--- START Supplied entries ---

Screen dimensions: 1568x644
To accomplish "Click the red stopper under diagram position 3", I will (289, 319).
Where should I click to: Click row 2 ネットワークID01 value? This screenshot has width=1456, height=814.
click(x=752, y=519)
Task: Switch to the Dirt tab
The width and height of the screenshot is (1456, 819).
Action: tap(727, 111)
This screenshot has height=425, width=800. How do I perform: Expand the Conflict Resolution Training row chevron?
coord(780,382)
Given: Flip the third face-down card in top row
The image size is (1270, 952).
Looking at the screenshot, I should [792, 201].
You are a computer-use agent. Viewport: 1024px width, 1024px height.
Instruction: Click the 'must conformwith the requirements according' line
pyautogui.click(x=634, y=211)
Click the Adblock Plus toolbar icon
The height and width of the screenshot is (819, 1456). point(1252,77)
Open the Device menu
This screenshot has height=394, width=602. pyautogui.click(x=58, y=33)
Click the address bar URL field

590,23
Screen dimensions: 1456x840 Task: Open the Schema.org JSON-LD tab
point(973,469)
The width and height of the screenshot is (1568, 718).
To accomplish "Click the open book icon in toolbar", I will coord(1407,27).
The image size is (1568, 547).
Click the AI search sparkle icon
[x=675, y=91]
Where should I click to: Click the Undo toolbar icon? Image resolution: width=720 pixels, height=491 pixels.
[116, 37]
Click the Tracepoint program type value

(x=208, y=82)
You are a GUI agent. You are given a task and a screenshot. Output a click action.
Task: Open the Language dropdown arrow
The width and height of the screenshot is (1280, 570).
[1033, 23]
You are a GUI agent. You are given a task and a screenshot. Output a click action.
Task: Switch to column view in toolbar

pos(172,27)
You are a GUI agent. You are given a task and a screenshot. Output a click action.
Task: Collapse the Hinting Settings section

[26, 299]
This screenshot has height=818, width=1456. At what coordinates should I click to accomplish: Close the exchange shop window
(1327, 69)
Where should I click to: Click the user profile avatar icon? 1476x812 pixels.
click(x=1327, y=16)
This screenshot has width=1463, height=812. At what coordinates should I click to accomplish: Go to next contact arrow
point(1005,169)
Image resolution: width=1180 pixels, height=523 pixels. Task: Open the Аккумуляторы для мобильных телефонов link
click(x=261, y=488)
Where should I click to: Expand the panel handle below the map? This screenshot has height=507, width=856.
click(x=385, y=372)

--- END Supplied entries ---

Can you scale the records above, starting at the first line and ending at the line containing "click(x=752, y=519)", by rewriting those lines with the requests included, multiplying every coordinate in the answers by 1.45 and rounding to whole numbers with halves rounded up? Return only those lines.

**Answer to this problem:**
Screen dimensions: 1568x644
To accomplish "Click the red stopper under diagram position 3", I will (419, 463).
Where should I click to: Click row 2 ネットワークID01 value? This screenshot has width=1456, height=814.
click(x=1090, y=753)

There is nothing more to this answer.